# Work instructions
**a)** Translate this sentence from the renderer memory passage into Spanish: "Allocation/deallocation is not guaranteed to happen on demand."
**b)** Extend the renderer memory passage by writing what comes after its final sentence.

# Given passage
◆ ◆ ◆

History
The original iteration of the renderer was built using the well-known OpenGL graphics API. One of the major drawbacks with OpenGL in general is the lack of letting the user have full control of GPU memory. The user has control of the size of the buffers/images used and the data that goes in them, but the driver ultimately controls when the memory is actually allocated/deallocated because all opengl commands are stored in a command queue. Allocation/deallocation is not guaranteed to happen on demand. It tends to happen at the moment a command in the command queue requires for that memory to exist. Due to the command-queue system there can be times where the driver may actually hang onto a buffer even after its been technically freed by the user just in case another command later in the queue might reference it. The driver will then garbage collect it later. Additionally OpenGL memory is not aliasable memory. In other words, you cannot allocate memory for one particular purpose, such as shader storage buffer memory, and then re-use that memory for another purpose, such as image or framebuffer memory. This rather rigid system did not allow for us to build a configurable, slab-based memory manager for the renderer like the query engine. As such, memory for the renderer was largely separated into two categories: render query output buffer memory (controlled via the render-mem-bytes config option), and everything else (i.e. textures, framebuffers, auxiliary buffers for poly/line rendering, etc.)
Render Query Output Buffer (QOB)
A CUDA-enabled query engine is able to execute queries on the GPU using the Cuda API. Cuda includes an interoperability API for a number of other GPU libraries, such as OpenGL and Vulkan, allowing Cuda to operate on opengl/vulkan buffers as if they were allocated in Cuda. However, the OpenGL interop api is only one-directional, meaning you can allocate a buffer in OpenGL and map it for use in Cuda, but not the other way around. You cannot allocate a Cuda buffer and map it for OpenGL. Vulkan, on the other hand, has bi-directional support, but only as of recently.
Due to the one-directionality of the interop, we needed to allocate a buffer in the renderer to pass to the query engine for the output of render queries that can then be unmapped and rendered directly by the renderer. This allows for very fast, copy-free, in-situ rendering. Unfortunately, due to some historical limitations, it is difficult for us to know up front how big a buffer needs to be for any given query. Instead it was decided early on that this would need to be a pre-allocated buffer whose size can be user controlled, sort of like an additional query engine slab. The size of the render query output buffer is controlled by the render-mem-bytes
config option. It is defaulted to 1GB in size, and is lazily allocated on each GPU upon the first render request.

◆ ◆ ◆

# Collected data
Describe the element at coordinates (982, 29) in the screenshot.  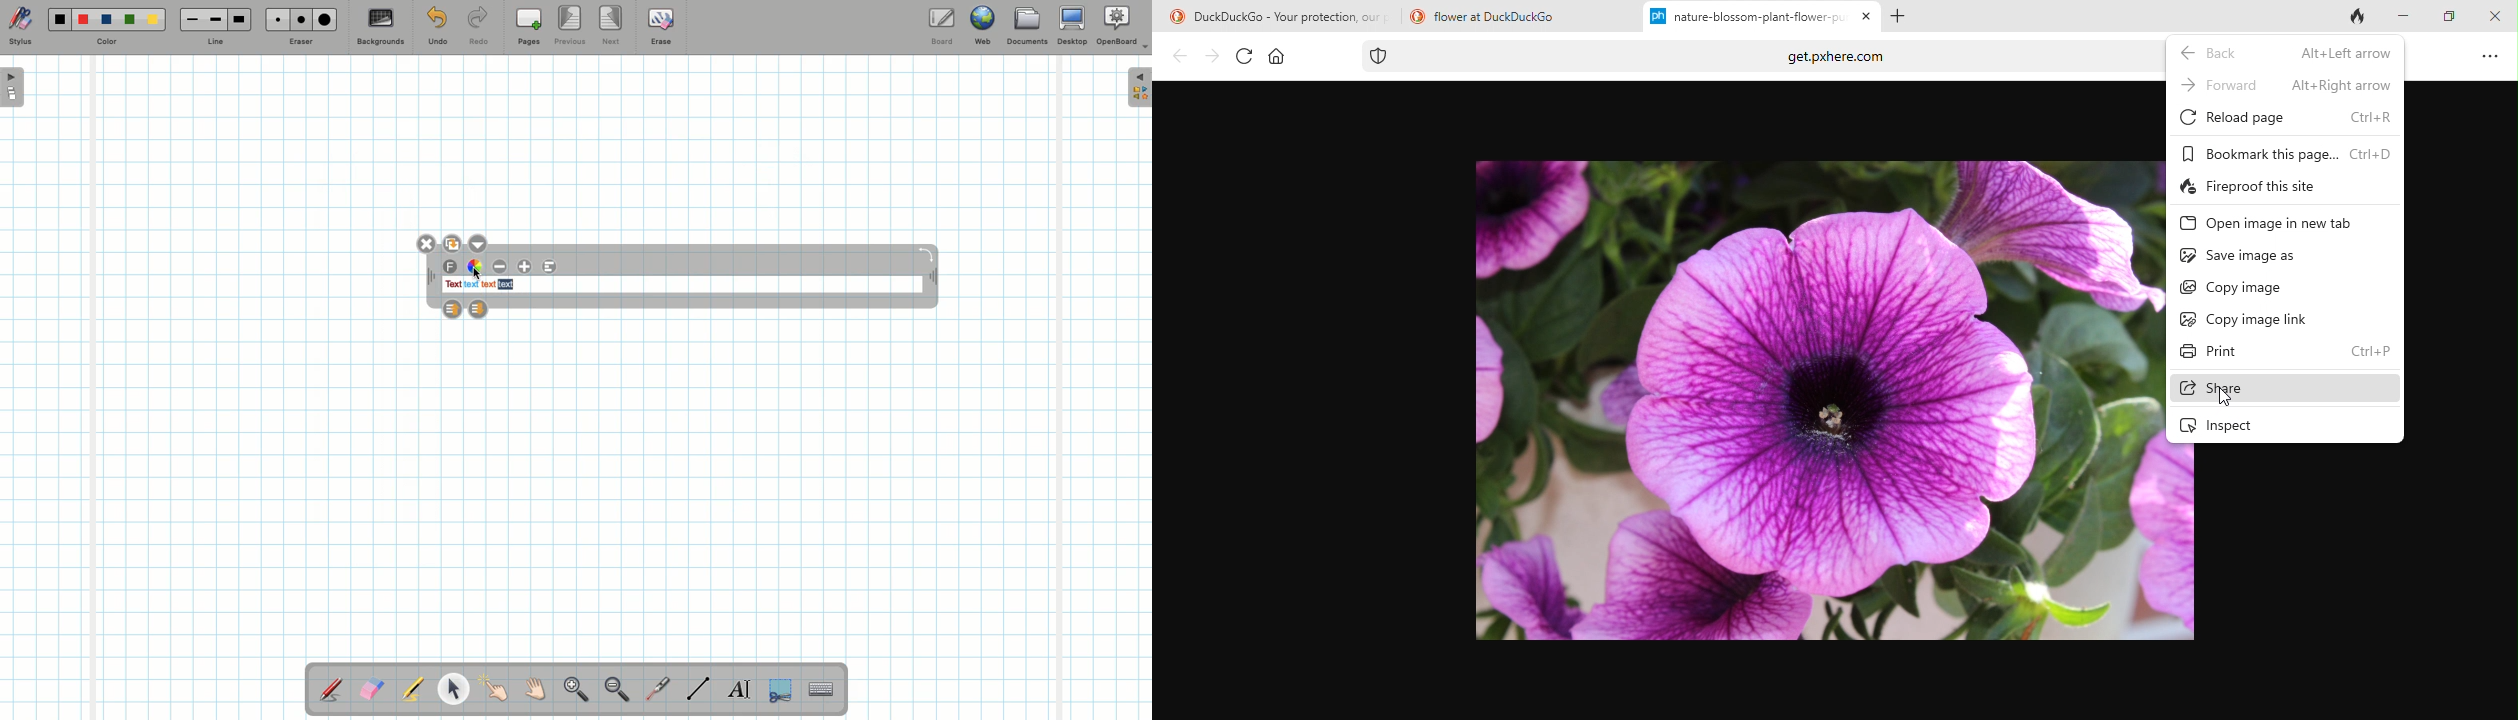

◆ ◆ ◆

# Results in order
**a)** No se garantiza que la asignación/liberación ocurra bajo demanda.

**b)**
Calculating the size of the Render QOB
The basic equation for determining the size of the QOB for a particular query is multiply the number of output columns (X) by 8-bytes per column and add an additional byte for a hidden bit-mask and then multiply that sum by the number of resulting rows of the query (N). So:
N * (X + 1) * 8
So, for example, let's say you are using the tweets_2017_may
table (a commonly used internal test dataset) which has 60,888,641 total rows, and you try to render the following query from that table:
SELECT conv_4326_900913_x(lon) AS x, conv_4326_900913_y(lat) AS y
FROM tweets_2017_may WHERE ((tweets_2017_may.lat >= -82.80951140396493
AND tweets_2017_may.lat <= 82.80951140396508) AND (tweets_2017_may.lon
>= -177.1188354492201 AND tweets_2017_may.lon <= 177.1188354492192))
rowid
column is automatically injected into the query and counts towards the number of columns in the output, so using the above example, with hit-testing nabled, the QOB size required would be 60885545 * (3 + 1) * 8 = 1948337440 bytes, or 1.96GB.NOTE: this equation does not apply in all cases. For instance, if a query LIMIT is used, in render-query speak this is a per-fragment limit, and is not a strict limit on the number of rows.
Immerse caps the max number of points to be rendered for a pointmap chart (with the "# of Points" slider). That max uses a "SAMPLE_RATIO" method in the filter clause of the SQL to cap the number of resulting rows. You can use that cap in the equation above for N to get a QOB size for the current pointmap chart. For instance, immerse defaults the max # of Points to 10million. So, the QOB size required for a pointmap chart that uses just a lat and lon measure, and has hit-testing enabled would be:
10000000 * (3 + 1) * 8 = 320MB
If you add a color measure: 10000000 * (4 + 1) * 8 = 400MB
If you add a size measure: 480MB
If you are doing multi-layer rendering, the total size of the QOB required would be the sum of the per-layer QOB requirements. Let's say you are rendering two layers using the same tweets_2017_may source as above, that has a lon, lat, color, and size measure, has hit-testing enabled, and has the max number of points set to 10million, the total QOB size would be 960MB.
Troubleshooting
If the size of the configured render QOB is not sufficient in size. an error such as the following will be thrown:
ERR_OUT_OF_RENDER_MEM: Insufficient GPU memory for query results in render output buffer sized by render-mem-bytes
If you look in the log, there should be an additional log line giving you a hint as to how big the requested QOB should be:
Not enough buffer memory on device id 0 to render the query results. Render buffer size: 1000000000 bytes. Requested size: 1461253080 bytes.
NOTE: that is just a hint and the requested size is just the size that failed for the most recent allocation. It may not indicate the full size required to render the query as there could be allocations queued up behind the failed out still. In any event, it is a good hint to work from.
If you hit this kind of error, you can use the hint to increase the render-mem-bytes
config flag.
Or, if that's already too high, try to lower the max # of Points limits for the charts (via immerse).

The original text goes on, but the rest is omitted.